[Stored data]

=== Begin Enclosure ===

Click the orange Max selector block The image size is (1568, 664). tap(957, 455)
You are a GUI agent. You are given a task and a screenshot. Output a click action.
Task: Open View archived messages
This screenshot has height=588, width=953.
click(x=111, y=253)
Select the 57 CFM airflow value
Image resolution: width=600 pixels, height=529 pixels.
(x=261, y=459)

=== End Enclosure ===

▶ Assignment:
Restate word for word only the lines running from the beginning of the data to the line holding "Task: Open View archived messages", both included.

▶ Response:
Click the orange Max selector block The image size is (1568, 664). tap(957, 455)
You are a GUI agent. You are given a task and a screenshot. Output a click action.
Task: Open View archived messages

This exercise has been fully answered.